Mulanya, Prabu Siliwangi merasa berat untuk menerima saran itu karena begitu sayangnya kepada Putri Kandita. Namun karena para selir terus mendesaknya, maka dengan berat hati ia terpaksa mengusir Putri Kandita dari istana. Dengan hati hancur, Putri Kandita pun meninggalkan istana melalui pintu belakang istana. Ia berjalan menuruti ke mana kakinya melangkah tanpa arah dan tujuan yang pasti. Setelah berhari-hari berjalan, Putri Kandita tiba di pantai selatan. putri Prabu Siliwingi yang malang itu bingung harus berjalan ke mana lagi. Di hadapannya terbentang samudera yang luas dan dalam. Tidak mungkin pula ia kembali ke istana.
“Ah, aku letih sekali. Lebih baik aku beristirahat dulu di sini,” keluh Putri Kandita seraya merebahkan tubuhnya di atas sebuah batu karang.
Sang Putri tampak begitu kelelahan sehingga dalam beberapa saat saja ia langsung tertidur. Dalam tidurnya, ia mendengar sebuah suara yang menegurnya.

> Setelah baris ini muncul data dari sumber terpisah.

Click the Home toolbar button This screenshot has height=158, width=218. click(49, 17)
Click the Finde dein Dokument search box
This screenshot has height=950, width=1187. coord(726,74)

“Wahai, Putri Kandita! Jika kamu ingin sembuh dari penyakitmu, berceburlah ke dalam lautan ini! Niscaya kulitmu akan pulih seperti sediakala,” ujar suara itu.
Putri Kandita pun cepat-cepat bangun setelah mendengar suara itu.
“Apakah aku bermimpi?” gumamnya sambil mengusap-usap matanya tiga kali.
Setelah itu, sang Putri mengamati sekelilingnya, namun tak seorang pun yang dilihatnya.
“Aku mendengar suara itu dengan sangat jelas. Tetapi kenapa tidak ada orang di sekitar sini? Wah, jangan-jangan ini wangsit,” pikirnya.
Kemudian Putri Kandita menuruti bisikan suara itu dan menceburkan diri kedalam samudera yang luas. Lalu keajaibanpun terjadi, kulit Putri Kandita sembuh dan kembali seperti sediakala. Dia menjelmajadi Putri penguasa samudra selatan yang dikenal dengan nama Nyi Roro Kidul.